──────── PASSAGE PROVIDED ────────

The last thing you ever want to appear as is “just another architect.” But like architects, marketers operate in a crowded market place, so both you and I need to find ways to slip clear of the crowd and stand out. We need to be different, especially in this new Corona Economy. We need to be as attractive as possible and we need to be special.
When you learn the art of differentiation or positioning yourself as a rare valuable object, you will never be looking for projects. You will be choosing projects. But here is the catch … your problem is you that while you are different no one SEES you as different.
Sit back and let me tell you a story.
This was a cold January morning in 2007 down in the Washington D.C. Metro Station. A busker sets up his violin and plays six Bach pieces for about 45 minutes. During that time, approximately 2,000 people went through the station, most of them on their way to work.
After three minutes of this, a middle-aged man noticed there was a musician playing. He slowed his pace and stopped for a few seconds and then hurried to meet his schedule.
After four minutes, the violinist received his first dollar: A woman threw the money in the box and continued to walk.

──────── RECORDS PROVIDED ────────

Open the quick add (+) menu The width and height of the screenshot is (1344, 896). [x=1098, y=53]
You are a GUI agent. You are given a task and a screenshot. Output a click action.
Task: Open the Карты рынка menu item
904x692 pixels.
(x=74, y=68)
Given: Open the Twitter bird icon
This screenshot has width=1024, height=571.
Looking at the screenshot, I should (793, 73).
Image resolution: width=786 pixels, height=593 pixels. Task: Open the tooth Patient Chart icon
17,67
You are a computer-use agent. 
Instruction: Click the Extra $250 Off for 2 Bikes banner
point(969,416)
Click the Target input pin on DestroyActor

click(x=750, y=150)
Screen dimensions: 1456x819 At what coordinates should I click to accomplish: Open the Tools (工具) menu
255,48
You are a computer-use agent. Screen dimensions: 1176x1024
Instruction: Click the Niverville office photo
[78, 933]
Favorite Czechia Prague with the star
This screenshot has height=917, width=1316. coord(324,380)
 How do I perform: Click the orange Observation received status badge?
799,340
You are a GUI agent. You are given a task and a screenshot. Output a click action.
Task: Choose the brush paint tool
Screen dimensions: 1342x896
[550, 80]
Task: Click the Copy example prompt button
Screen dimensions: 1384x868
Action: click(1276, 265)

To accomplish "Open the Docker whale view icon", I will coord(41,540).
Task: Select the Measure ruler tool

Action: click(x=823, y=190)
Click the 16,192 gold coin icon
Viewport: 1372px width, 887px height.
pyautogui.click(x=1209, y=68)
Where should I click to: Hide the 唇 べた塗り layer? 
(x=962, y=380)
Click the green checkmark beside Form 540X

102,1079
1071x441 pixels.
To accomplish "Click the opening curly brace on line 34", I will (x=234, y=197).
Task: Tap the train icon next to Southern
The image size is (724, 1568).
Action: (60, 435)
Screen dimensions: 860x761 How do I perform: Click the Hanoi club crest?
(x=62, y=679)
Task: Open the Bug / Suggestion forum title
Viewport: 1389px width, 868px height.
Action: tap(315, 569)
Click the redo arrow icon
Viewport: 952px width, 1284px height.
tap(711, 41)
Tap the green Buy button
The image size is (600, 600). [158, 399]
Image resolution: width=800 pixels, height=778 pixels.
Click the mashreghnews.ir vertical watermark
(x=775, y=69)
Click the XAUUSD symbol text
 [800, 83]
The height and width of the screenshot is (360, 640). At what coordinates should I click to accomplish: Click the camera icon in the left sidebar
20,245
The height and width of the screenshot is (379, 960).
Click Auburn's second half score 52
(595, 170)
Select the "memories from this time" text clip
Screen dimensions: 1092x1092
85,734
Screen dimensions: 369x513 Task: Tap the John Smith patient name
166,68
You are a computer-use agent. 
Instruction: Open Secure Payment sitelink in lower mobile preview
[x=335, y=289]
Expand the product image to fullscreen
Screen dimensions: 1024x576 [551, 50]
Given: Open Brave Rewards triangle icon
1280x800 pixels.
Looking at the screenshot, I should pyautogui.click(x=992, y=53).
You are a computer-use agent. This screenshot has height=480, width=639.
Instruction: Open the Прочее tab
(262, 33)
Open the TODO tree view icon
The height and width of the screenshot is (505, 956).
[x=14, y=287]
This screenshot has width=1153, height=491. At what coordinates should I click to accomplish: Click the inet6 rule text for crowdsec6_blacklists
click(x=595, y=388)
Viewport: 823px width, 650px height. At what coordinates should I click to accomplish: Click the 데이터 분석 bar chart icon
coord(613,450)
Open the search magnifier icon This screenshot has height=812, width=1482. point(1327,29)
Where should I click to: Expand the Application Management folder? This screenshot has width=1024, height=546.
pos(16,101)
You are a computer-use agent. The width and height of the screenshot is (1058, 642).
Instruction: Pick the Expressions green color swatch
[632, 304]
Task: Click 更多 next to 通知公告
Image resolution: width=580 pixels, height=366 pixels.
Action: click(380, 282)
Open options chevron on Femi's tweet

────────

## [STATED EXERCISE]
In the passage about architects standing out from the crowd, translate this sentence into Spanish: "A busker sets up his violin and plays six Bach pieces for about 45 minutes."

## [RESULT OF THE TASK]
Un músico callejero prepara su violín y toca seis piezas de Bach durante unos 45 minutos.